Os boomers são apontados vezes sem conta: proprietários de casas, beneficiários de empregos (ou ex-empregos) estáveis e hoje (ou nos anos que estão prestes a chegar) recetores de pensões que, em muitos casos, lhes garantem uma velhice digna. Frente a eles, os millennials e a geração Z parecem sobreviver num tabuleiro desigual, presos em rendas impossíveis, salários precários e empregos instáveis. Com estas premissas, construiu-se uma narrativa de confronto, de trincheiras geracionais. Uns censuram privilégios, outros respondem com acusações de fragilidade e falta de esforço. O resultado: um ruído constante que alimenta manchetes, debates televisivos, discussões nas redes e até conversas de bar.
Há já algum tempo que este discurso encontrou megafones disponíveis. O influencer Víctor Domínguez, conhecido como Wall Street Wolverine, chegou a chamar os reformados de “o coletivo mais egoísta de Espanha” e de ser “o maior obstáculo para que o país avance”. Não foi o único: cronistas e opinadores ultraliberais costumam atacar os pensionistas. E a partir de outros enfoques ideológicos também se apresenta os boomers como uma geração instalada no conforto, imagem recolhida, entre outros, no livro da jornalista Analía Plaza La vida cañón. La historia de España a través de los boomers.
No campo contrário, as críticas aos jovens também não escassearam. Já há mais de uma década, Montserrat Nebrera popularizou a etiqueta de “geração de cristal” para se referir aos últimos millennials e à Geração Z. Desde então, a expressão repete-se como um slogan: jovens supostamente sobre protegidos, pouco comprometidos e frustrados. Clichés que, tal como as caricaturas dos boomers, alimentam a ideia de uma guerra sem sentido entre grupos etários.
É certo que existem desigualdades notáveis entre gerações. O acesso à habitação é um exemplo paradigmático: segundo o Inquérito Financeiro das Famílias do Banco de Espanha, apenas um em cada quatro jovens nascidos entre 1985 e 1995 era proprietário de uma casa aos 30 anos, enquanto entre aqueles que nasceram em décadas anteriores a cifra superava os 65%. A história económica explica essa diferença: nos anos setenta e oitenta, adquirir uma casa foi mais acessível do que é hoje. Mas culpar quem comprou então é um desvio confortavelmente conveniente. Não seria mais lógico interpelar as políticas públicas que, durante décadas, não garantiram um parque habitacional social suficiente?
Como recordava a socióloga britânica Jennie Bristow no seu ensaio Stop Mugging Grandma, transformar os boomers em bode expiatório responde a um cocktail de ansiedades coletivas: o envelhecimento da população, a despesa pública em pensões e saúde, e o legado cultural dos anos sessenta.
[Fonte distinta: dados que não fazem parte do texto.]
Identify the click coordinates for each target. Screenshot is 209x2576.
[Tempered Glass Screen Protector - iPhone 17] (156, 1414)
Uma narrativa que descarrega sobre os mais velhos uma culpa que na realidade corresponde a decisões políticas.
O sociólogo Pau Miret, do Centre d’Estudis Demogràfics, expressava-mo com clareza num trabalho jornalístico sobre os boomers: “Toda esta guerra geracional baseia-se em fake news. Os boomers são considerados um problema por um facto demográfico sobre o qual não têm qualquer responsabilidade”.
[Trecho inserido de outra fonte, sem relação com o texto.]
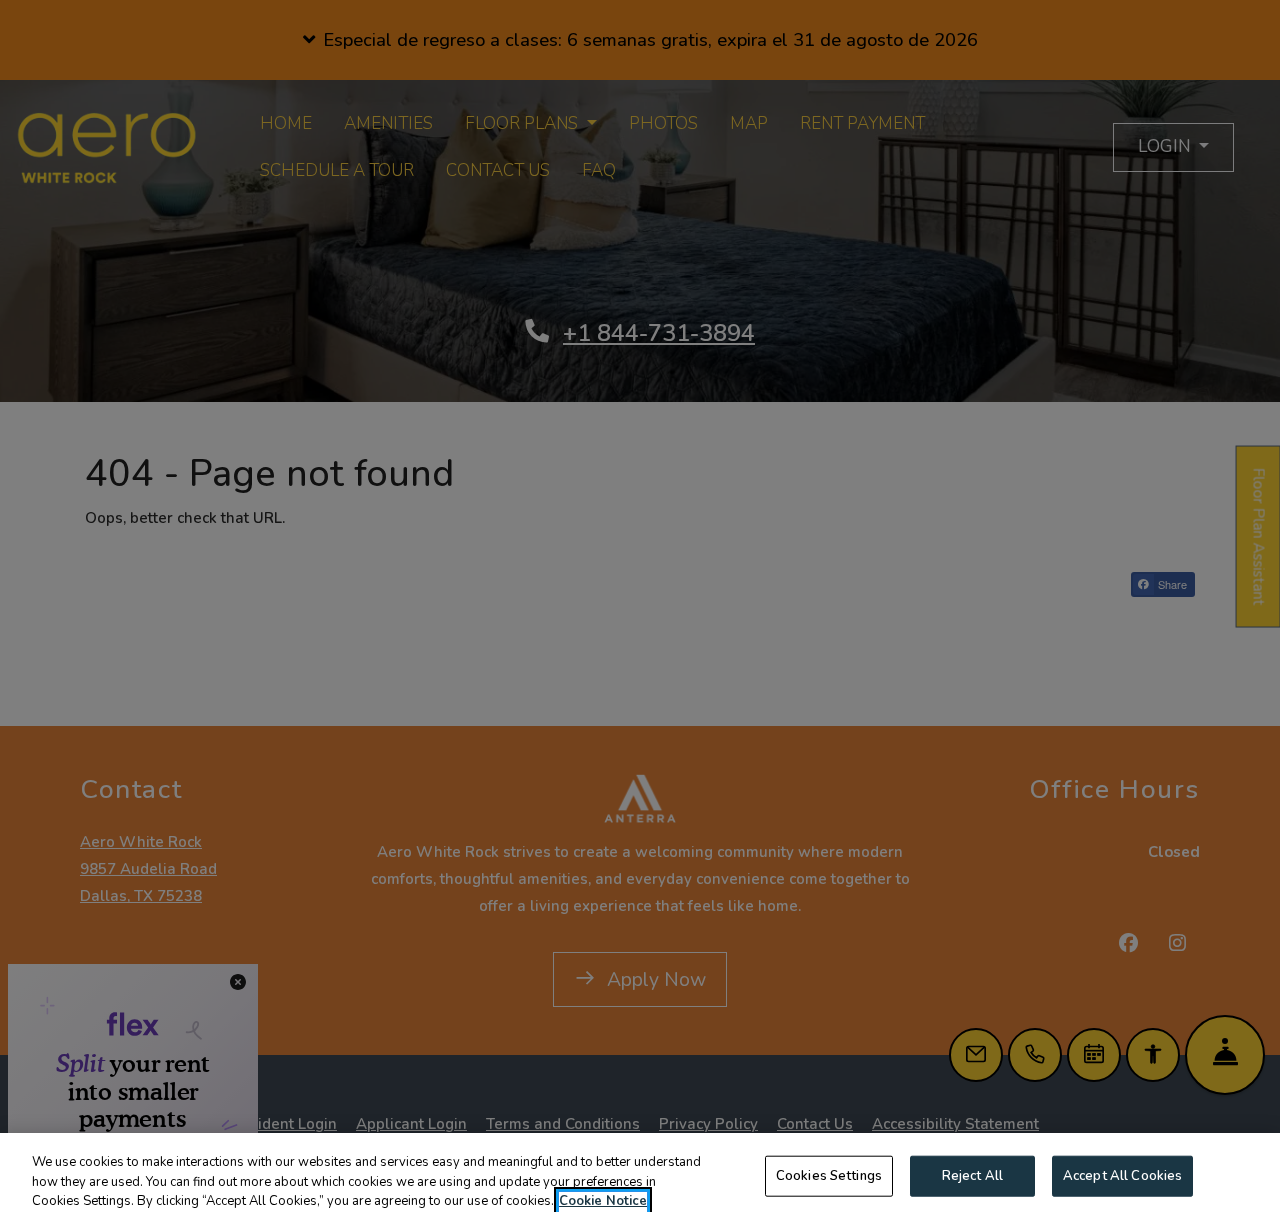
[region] (640, 1177)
Os números também desmentem o mito do privilégio universal. Segundo dados do Ministério da Segurança Social, quase 15% dos reformados em Espanha recebe menos de 700 euros por mês, abaixo do limiar da pobreza. A vulnerabilidade habitacional também não é alheia à velhice. Explicava-o em 2019 a doutora em Sociologia Irene Lebrusán – neste portal sobejamente conhecida. Fê-lo no seu estudo A habitação na velhice: problemas e estratégias para envelhecer em sociedade, publicado no CSIC, e concluía que 20,1% das pessoas com mais de 65 anos em Espanha se encontravam nesse momento em vulnerabilidade habitacional extrema.
As guerras culturais precisam de inimigos claros, e nos últimos anos a idade converteu-se num alvo conveniente. Acusa-se os mais velhos de viverem à custa dos jovens; aos jovens, de serem incapazes de construir um futuro. Mas por detrás deste espelhismo oculta-se a verdade incómoda: as desigualdades mais profundas não se explicam pela data de nascimento, mas sim pela classe social, pelo género ou pelo território.
O mito da guerra intergeracional distrai do debate essencial: como sustentar um sistema que assegure dignidade a todas as idades. Nem os mais velhos são culpados da precariedade juvenil, nem os jovens do empobrecimento de muitos pensionistas. O que precisamos não são trincheiras, mas sim pontes. Políticas inclusivas que reconheçam o que cada grupo aporta, que distribuam de forma mais justa os recursos e que permitam a pais, filhos e avós caminhar na mesma direção: rumo a uma sociedade que não coloque as suas gerações em confronto, mas que cuide de todas.